▶ [Given passage]:
[start]

# NOTEBOOK 2: Data Exploration

## Imports libraries for data exploration

In [None]:
from snowflake.snowpark.session import Session
import snowflake.snowpark.functions as F
import snowflake.snowpark.types as T
from snowflake.snowpark import version
import pandas as pd
import matplotlib.pyplot as plt
import seaborn as sn
import numpy as np
import sys
sys.path.append('..')
from utilities.creds import Credentials
from snowflake.snowpark import version
print(version.VERSION)

%matplotlib inline

## Create Snowpark Session

In [None]:
session = Session.builder.configs(Credentials().__dict__).create()

session.use_role("LEARNINGSNOWPARKROLE")
session.use_database("SCIKIT_LEARN")
session.use_schema("SCIKIT_LEARN.PUBLIC")
session.use_warehouse("LEARNINGSNOWPARKVW")

print(session.sql('select current_warehouse(), current_database(), current_schema()').collect())

## Pandas DataFrames compared to Snowpark DataFrames

This section showcase the differences between using a Pandas Dataframe (data in memory on client machine) and a Snowpark DataFrame (data in Snowflake)

In [None]:
# Creating a Pandas DataFrame
pandas_df = pd.read_csv('datasets/housing/housing.csv')
print(type(pandas_df))

In [None]:
# Creating a Snowpark DataFrame
snowpark_df = session.table('HOUSING_DATA')
print(type(snowpark_df))

Since a Snowpark DataFrame does not contain any dayta, ie only a "pointer" to data in Snowflake, the memory used by it on the client side is minimum.

In [None]:
# Compare size
print('Size in MB of Pandas DataFrame in Memory:\n', np.round(sys.getsizeof(pandas_df) / (1024.0**2), 2))
print('Size in MB of Snowpark DataFrame in Memory:\n', np.round(sys.getsizeof(snowpark_df) / (1024.0**2), 2))

A Snowpark DataFrame can be easily converted to a Pandas DataFrame by using the **to_pandas** method, this will cause the data to be pulled back from Snowflake and loaded into the client memory

In [None]:
# Converting a Snowpark DataFrame to Pandas DataFrame
pandas_df_from_snowflake = snowpark_df.to_pandas()

In [None]:
pandas_df.shape, pandas_df_from_snowflake.shape

To have a peak of the data that a Snowpark DataFrame is representing **show** function can be used

In [None]:
snowpark_df.show()

Looking at the queries will show us what is actual keept in the client memmory, the SQL needed to return the data accordingly to our DataFram defenition.

In [None]:
snowpark_df.queries

The Snowpark DataFrame API supports multiple ways to select specific columns

In [None]:
# Select specific columns
snowpark_df_subset = snowpark_df.select('HOUSING_MEDIAN_AGE','TOTAL_ROOMS','TOTAL_BEDROOMS','HOUSEHOLDS','OCEAN_PROXIMITY')

[end]

▶ [Direction]:
In the data exploration notebook, rewrite the paragraph beginning "A Snowpark DataFrame can be easily converted" as one shorter sentence that keeps its main facts. The entries after this point come from a separate source.

▶ [Supplied information]:
[start]

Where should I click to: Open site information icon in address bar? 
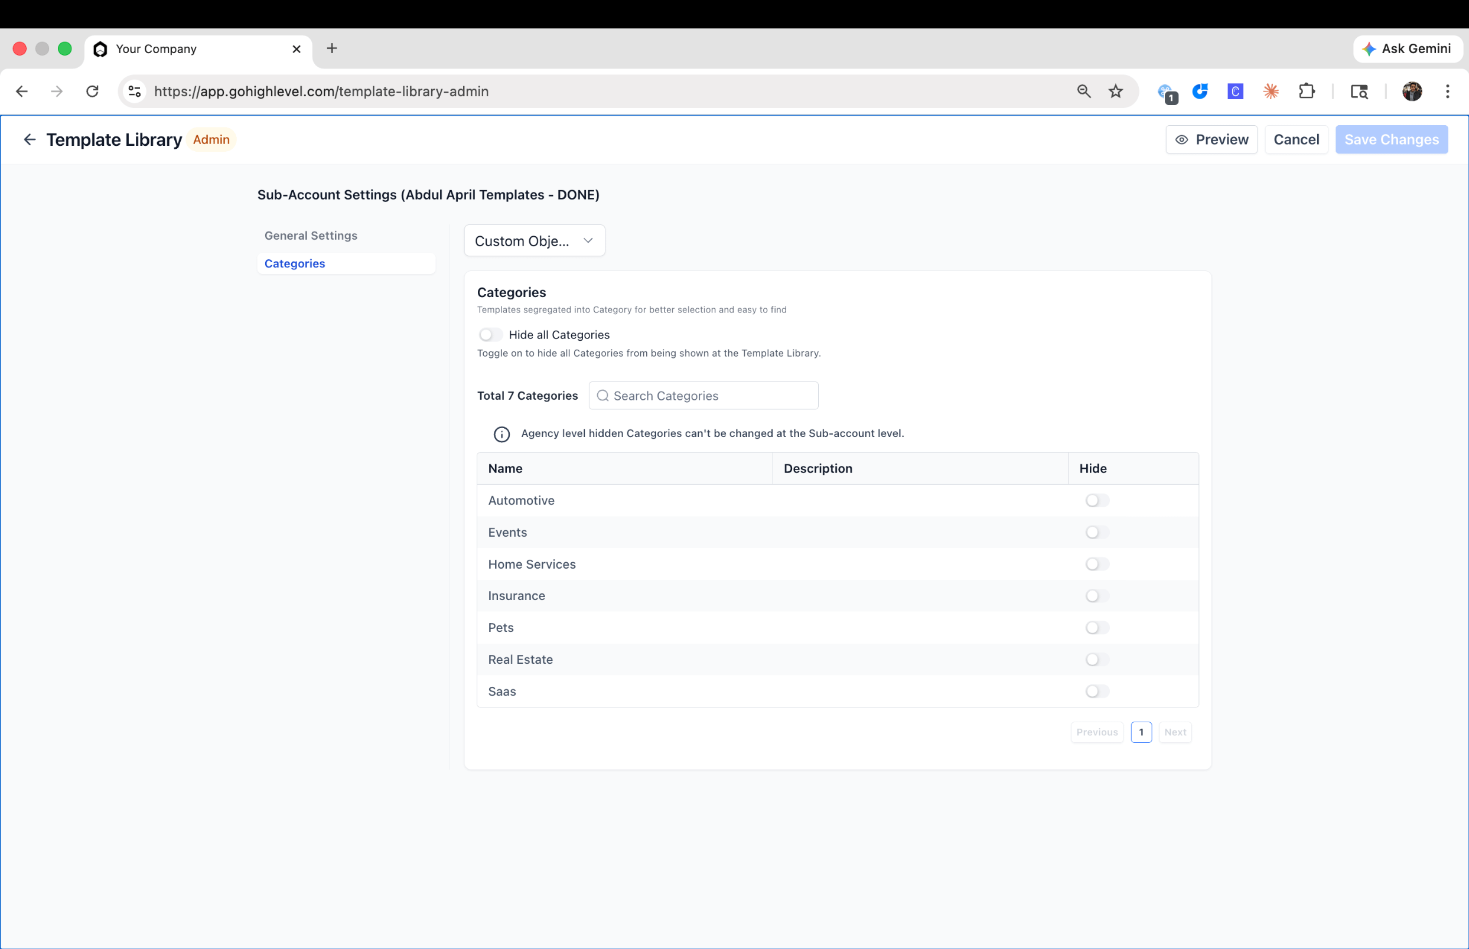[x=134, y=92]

[end]
[start]

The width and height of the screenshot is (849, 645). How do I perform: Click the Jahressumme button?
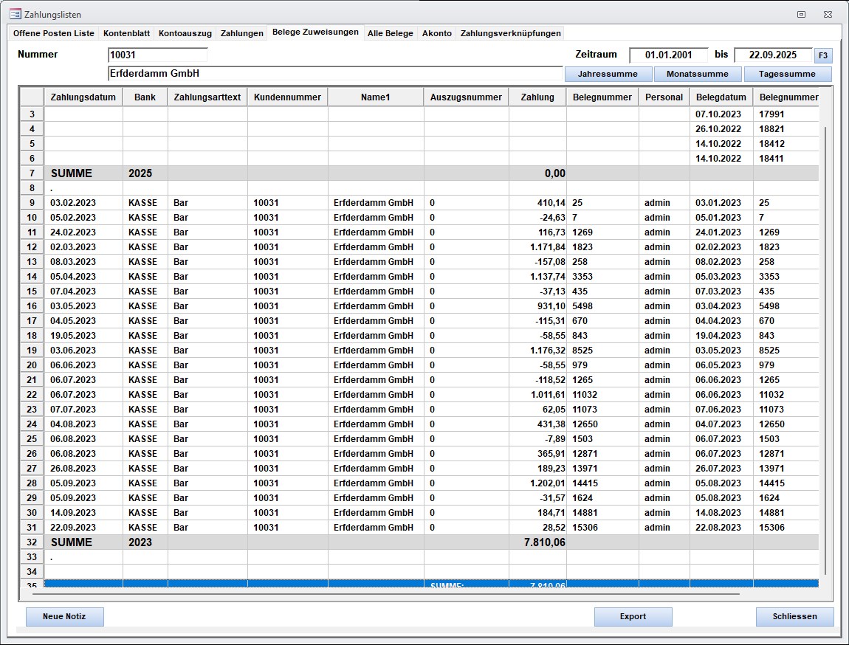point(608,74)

[end]

▶ [Exercise response]:
The to_pandas method turns a Snowpark DataFrame into a Pandas DataFrame by pulling the data from Snowflake into client memory.